Ask an expert: Should you pay discount points on an ARM?

A: When you pay discount points, you pay money, often upfront, to reduce the interest rate on a mortgage and lower your monthly payments. With an adjustable-rate mortgage, paying points will reduce only your initial interest rate (and usually any rate cap based on that rate). But it will not otherwise affect the rate you pay after the first adjustment period. For this reason, paying upfront may not be worthwhile.

In most cases, people choose to pay discount points if they are getting a fixed-rate loan and plan to hang on to it for several years. By electing to pay more upfront, they can enjoy savings in the future with the lower rate. Typically, one point equals one percent of the loan amount and will lower the interest rate by .25 percent.

It usually takes several years, however, to break even when paying points. To understand why, imagine that you have a 30-year, $150,000 fixed-rate mortgage, and you’ve paid two points ($3,000) to lower the rate from 7.5 percent to 7 percent, saving you $50 per month. While your monthly payment is lower, you paid $3,000 for that benefit. You would need to keep that mortgage for five years (60 months x $50 = $3,000) for your monthly savings to at least equal what you paid upfront.
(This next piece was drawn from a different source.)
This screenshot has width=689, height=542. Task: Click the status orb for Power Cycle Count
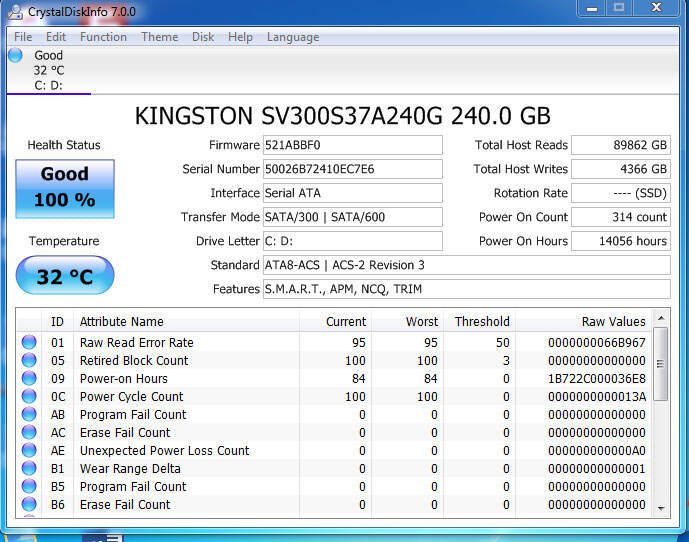click(29, 397)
With an adjustable-rate mortgage, however, you may not have enough time to see any savings. For example, in the case of a one-year ARM, your initial rate is in effect for only 12 months, after which it is adjusted annually. If you paid the $3,000 upfront, as in our previous example, you’d only be able to reap the benefit for a year, which is 4 years short of the break-even point.

The situation changes if you are looking at hybrid ARMs, which carry an initial rate that is usually fixed for three or more years. For example, say you are signing on for a 3/1 ARM (the first number is the years the term is fixed, the second is the adjustment interval that applies after the fixed term has expired) and have the option of paying $2,250 to lower your monthly payment by $75. Your break-even point would come at 30 months, and since your initial rate is in effect for 36 months, you may want to consider paying points.

The general guideline is therefore that the initial rate period for an ARM needs to be longer than the break-even period for it to be worthwhile to pay points. Paying points on a 5/1 or 7/1 ARM (where your initial rate remains fixed for five or seven years respectively) is therefore potentially more attractive than on an ARM with a shorter initial rate.

Always be sure to ask your loan officer to explain exactly how paying points will affect your particular mortgage.